Mas a Bolsa de São Paulo tem sido um termômetro das pressões contra o real, que, apesar de enormes, poderiam ser ainda mais graves caso o Banco Central não escorasse a moeda brasileira. Agora é também um indicador indireto, se impreciso, das perspectivas sombrias de financiamento para a economia brasileira nos próximos meses. O Brasil não tem problemas sérios em suas contas externas (grosso modo, o balanço de entradas e saídas de dólares). Mas a loucura do mercado de câmbio mundial nos traga. Na semana passada, adentrando por esta, explodiu de vez uma crise no mercado mundial de moedas.
Mais uma crise, a se somar à bancária e à de crédito, e dela derivada.
Países do Leste Europeu vão à breca, devido aos seus déficits externos, e fazem fila no FMI (Hungria, Ucrânia, Sérvia, depois talvez Croácia, Romênia, Polônia). Portugal e Grécia, por exemplo, não foram à lona apenas (e por enquanto) porque adotaram o euro. Algum país do Oriente Médio e algum asiático também estão na linha de tiro.
A fuga do risco, devido a medo ou a prejuízos, tira dinheiro e exaure as reservas desses países que dependem demais de financiamento externo, o que se evidencia na desvalorização de suas moedas. Mas também Coréia e Austrália sofrem desvalorizações fortes. Nem libra e euro escapam, embora as conseqüências aí não sejam tão dramáticas. O outro lado do mergulho dessas moedas são os saltos do dólar e do iene.

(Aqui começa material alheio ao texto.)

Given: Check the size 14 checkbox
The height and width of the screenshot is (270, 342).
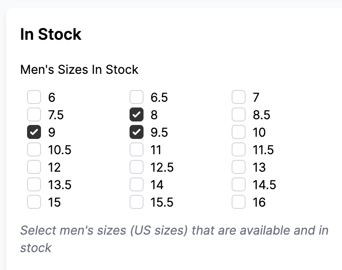Looking at the screenshot, I should [137, 185].
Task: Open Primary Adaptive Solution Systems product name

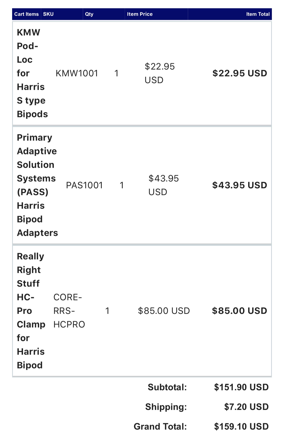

A alta do iene é tão espetacular que o Japão pediu ao G7 que soltasse um comunicado calmante, no qual se insinuava uma intervenção internacional no câmbio. O Japão, aliás, prepara um pacotão com os mesmos ingredientes dos euroamericanos.
Um iene forte demais tende a reduzir as exportações japonesas, das quais o crescimento do país depende muito, além de provocar outras desorganizações dramáticas nas economias do resto do planeta.
Não se deu muita bola ao comunicado do G7. Levou só um pouco mais de atenção a insinuação de corte de juros na Europa e EUA. A julgar pelas bateladas de análises, nada disso vai no curto prazo aliviar a paralisia de crédito e a liquidação de ativos de risco. Tal liquidação vai continuar a sangrar ou quebrar países "emergentes" e a valorizar o dólar e o iene.
A sangria pode ter reflexos em banco europeus, muitíssimo mais expostos aos emergentes que os bancos dos EUA, diz o Morgan Stannley. O impacto adicional nos bancos no mínimo não vai aliviar em nada a seca de crédito, a fuga do risco, a destruição financeira e a desorganização do comércio mundial.
O Brasil e o real são passageiros involuntários desse trem desgovernado.